(Items listed in a dataset)
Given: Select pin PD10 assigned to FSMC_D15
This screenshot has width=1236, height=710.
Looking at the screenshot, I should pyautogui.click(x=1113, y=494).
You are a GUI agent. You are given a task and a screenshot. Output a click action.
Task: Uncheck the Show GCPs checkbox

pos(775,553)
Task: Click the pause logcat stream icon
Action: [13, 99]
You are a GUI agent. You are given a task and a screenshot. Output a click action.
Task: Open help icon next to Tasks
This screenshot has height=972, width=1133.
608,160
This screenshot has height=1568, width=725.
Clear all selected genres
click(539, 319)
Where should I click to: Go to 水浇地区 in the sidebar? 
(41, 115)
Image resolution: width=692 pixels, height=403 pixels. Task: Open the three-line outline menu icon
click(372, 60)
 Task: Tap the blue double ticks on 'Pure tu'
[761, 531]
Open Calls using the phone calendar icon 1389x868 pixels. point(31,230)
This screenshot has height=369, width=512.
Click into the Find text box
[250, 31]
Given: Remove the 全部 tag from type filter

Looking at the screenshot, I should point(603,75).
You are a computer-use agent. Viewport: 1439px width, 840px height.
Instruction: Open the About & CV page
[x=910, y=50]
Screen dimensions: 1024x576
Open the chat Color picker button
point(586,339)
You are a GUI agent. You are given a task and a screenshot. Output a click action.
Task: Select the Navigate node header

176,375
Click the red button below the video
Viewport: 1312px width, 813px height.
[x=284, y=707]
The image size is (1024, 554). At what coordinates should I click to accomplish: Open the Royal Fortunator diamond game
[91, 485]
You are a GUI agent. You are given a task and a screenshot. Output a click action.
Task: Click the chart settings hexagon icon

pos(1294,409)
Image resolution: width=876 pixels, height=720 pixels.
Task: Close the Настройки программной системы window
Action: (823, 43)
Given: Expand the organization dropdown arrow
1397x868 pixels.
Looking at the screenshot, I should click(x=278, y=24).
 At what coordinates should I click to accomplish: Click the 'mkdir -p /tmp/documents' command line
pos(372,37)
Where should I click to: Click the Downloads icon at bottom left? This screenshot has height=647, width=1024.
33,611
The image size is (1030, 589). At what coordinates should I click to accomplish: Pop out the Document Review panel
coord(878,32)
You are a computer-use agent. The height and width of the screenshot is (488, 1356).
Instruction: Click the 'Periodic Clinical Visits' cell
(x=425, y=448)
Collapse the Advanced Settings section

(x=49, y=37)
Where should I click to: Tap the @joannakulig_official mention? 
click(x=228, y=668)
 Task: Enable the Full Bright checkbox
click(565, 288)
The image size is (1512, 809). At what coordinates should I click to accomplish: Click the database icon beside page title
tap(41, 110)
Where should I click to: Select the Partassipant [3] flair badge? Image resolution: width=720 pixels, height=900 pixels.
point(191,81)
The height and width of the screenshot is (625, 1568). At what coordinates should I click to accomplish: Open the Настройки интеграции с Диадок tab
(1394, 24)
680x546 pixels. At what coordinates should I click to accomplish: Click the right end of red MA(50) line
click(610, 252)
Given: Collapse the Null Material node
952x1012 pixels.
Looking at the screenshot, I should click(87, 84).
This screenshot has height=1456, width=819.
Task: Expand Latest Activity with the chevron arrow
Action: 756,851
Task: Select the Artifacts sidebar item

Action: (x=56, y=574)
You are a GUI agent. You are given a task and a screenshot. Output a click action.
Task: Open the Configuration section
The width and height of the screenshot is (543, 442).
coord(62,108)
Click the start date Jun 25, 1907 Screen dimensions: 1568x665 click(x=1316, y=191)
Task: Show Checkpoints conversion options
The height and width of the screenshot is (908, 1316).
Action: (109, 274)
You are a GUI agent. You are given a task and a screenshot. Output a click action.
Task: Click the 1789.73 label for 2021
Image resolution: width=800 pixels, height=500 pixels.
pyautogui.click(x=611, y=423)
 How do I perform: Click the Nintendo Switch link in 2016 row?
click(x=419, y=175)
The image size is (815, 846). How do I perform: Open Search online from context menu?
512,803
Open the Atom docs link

■ Work to complete
Where a line of the records has the string "dimensions", return that line.

■ Output
Screen dimensions: 1024x576
Click the start date Jun 25, 1907 Screen dimensions: 1568x665 click(x=1316, y=191)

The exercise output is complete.